ASSIGNMENT:
The material below holds a span beginning at the line with "Screen dimensions: 1199x799" and ending at the line with "Click the torchvision-0.22.0". Quote that span exactly, both ends included, and only that span.

==*==

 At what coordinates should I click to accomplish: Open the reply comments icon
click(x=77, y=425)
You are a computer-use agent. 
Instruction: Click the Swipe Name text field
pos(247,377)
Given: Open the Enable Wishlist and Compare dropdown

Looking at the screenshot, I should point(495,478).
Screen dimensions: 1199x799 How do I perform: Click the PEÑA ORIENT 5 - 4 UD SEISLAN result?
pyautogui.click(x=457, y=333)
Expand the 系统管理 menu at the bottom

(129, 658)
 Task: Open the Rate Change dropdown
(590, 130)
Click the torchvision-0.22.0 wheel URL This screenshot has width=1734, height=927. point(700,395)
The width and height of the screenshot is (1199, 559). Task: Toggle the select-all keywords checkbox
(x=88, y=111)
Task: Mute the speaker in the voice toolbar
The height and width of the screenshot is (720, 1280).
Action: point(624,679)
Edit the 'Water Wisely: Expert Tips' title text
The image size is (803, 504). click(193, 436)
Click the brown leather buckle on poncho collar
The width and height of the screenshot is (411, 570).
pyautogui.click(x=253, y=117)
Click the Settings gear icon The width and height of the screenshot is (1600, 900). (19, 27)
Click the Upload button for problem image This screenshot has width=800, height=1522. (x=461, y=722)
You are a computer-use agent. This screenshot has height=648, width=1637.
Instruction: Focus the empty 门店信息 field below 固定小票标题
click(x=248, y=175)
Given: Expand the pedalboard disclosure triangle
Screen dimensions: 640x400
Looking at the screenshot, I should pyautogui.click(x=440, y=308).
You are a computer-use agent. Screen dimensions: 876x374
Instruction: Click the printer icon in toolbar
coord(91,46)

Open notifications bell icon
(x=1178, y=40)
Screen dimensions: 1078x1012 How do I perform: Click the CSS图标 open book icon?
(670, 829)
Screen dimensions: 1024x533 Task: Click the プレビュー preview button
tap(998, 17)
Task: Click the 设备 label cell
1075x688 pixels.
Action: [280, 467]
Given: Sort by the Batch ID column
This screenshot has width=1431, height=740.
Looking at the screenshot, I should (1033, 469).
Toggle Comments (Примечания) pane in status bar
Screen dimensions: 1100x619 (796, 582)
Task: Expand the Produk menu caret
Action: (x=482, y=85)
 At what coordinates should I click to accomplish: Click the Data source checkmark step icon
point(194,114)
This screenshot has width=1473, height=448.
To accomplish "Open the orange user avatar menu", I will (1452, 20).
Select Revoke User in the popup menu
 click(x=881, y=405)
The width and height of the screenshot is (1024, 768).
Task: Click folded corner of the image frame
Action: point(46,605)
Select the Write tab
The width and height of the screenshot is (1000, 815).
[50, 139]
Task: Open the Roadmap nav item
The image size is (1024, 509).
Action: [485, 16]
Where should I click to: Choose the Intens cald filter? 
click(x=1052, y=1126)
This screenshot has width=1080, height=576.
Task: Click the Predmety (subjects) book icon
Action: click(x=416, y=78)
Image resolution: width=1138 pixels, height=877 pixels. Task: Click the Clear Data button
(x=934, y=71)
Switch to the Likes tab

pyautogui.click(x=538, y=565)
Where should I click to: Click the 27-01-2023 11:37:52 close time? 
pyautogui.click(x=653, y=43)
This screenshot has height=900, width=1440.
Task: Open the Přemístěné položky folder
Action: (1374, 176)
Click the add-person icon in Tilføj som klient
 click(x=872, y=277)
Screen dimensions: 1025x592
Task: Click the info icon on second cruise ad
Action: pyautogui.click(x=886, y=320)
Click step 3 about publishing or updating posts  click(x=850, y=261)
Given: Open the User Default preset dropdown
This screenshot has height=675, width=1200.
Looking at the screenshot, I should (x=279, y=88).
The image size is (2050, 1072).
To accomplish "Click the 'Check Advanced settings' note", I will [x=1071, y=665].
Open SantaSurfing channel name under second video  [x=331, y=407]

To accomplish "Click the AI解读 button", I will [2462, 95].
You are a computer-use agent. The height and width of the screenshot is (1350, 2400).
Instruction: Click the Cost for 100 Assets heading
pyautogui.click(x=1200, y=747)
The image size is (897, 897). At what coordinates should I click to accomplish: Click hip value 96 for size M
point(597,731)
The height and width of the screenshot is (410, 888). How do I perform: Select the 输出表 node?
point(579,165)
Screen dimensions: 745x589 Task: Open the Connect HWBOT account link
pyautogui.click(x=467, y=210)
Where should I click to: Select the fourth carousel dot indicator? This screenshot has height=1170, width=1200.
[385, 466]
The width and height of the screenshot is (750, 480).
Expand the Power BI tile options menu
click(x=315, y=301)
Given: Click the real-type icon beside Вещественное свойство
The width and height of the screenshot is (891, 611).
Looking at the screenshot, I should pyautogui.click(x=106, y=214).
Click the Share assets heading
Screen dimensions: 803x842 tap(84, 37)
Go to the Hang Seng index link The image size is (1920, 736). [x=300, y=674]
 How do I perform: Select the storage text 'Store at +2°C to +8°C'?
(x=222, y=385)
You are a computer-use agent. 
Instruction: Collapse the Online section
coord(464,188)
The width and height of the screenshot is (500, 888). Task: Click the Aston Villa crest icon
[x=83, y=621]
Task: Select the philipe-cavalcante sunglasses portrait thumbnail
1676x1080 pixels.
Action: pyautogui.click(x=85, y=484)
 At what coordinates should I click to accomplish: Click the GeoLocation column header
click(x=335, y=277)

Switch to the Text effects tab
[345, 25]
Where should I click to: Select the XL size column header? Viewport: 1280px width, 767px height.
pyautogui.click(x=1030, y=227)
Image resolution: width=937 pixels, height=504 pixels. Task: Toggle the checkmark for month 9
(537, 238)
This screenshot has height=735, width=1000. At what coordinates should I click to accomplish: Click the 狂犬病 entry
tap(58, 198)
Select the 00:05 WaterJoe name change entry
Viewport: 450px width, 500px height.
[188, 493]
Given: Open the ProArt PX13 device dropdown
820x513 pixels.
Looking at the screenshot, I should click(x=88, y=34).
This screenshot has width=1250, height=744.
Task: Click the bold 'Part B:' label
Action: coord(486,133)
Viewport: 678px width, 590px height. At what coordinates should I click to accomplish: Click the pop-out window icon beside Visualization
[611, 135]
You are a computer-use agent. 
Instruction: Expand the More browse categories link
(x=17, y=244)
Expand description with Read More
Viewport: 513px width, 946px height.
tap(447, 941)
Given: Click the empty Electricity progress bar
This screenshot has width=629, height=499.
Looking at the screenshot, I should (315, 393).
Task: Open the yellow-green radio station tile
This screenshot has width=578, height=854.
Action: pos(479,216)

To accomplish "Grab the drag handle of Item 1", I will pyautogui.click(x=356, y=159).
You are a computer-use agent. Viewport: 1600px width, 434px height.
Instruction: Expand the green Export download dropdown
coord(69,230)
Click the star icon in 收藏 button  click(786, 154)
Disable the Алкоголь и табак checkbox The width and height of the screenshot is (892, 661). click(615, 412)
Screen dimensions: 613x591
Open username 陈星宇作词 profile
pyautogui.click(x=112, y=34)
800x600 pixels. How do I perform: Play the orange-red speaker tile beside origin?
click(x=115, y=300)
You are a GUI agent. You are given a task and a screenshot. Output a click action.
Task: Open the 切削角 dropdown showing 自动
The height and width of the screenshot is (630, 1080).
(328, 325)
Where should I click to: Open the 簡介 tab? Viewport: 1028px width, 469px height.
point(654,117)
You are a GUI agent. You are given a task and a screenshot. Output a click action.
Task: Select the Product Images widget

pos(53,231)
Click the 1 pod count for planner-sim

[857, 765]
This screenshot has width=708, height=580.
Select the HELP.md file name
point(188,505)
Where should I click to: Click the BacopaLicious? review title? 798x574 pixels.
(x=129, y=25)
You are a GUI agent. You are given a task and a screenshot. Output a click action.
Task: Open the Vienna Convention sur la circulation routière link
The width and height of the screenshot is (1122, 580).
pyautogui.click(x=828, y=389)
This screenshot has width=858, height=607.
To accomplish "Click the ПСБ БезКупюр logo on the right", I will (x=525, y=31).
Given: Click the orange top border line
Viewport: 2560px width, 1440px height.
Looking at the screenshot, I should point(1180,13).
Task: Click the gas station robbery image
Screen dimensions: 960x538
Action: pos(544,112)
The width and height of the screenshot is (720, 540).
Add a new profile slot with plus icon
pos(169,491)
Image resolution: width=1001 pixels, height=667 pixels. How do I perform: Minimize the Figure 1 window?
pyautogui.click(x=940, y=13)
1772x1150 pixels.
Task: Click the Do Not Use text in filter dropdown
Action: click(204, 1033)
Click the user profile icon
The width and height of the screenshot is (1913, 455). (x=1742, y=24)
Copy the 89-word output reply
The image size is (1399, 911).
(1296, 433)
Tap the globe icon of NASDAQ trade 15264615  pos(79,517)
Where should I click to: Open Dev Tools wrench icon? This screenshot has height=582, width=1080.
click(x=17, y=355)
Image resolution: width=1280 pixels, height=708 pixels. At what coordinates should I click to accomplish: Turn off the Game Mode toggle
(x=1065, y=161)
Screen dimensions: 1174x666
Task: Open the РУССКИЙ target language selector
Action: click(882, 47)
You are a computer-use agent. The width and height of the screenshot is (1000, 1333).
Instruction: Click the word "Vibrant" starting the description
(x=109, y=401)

==*==

WORKED SOLUTION:
Screen dimensions: 1199x799 How do I perform: Click the PEÑA ORIENT 5 - 4 UD SEISLAN result?
pyautogui.click(x=457, y=333)
Expand the 系统管理 menu at the bottom

(129, 658)
 Task: Open the Rate Change dropdown
(590, 130)
Click the torchvision-0.22.0 wheel URL This screenshot has width=1734, height=927. point(700,395)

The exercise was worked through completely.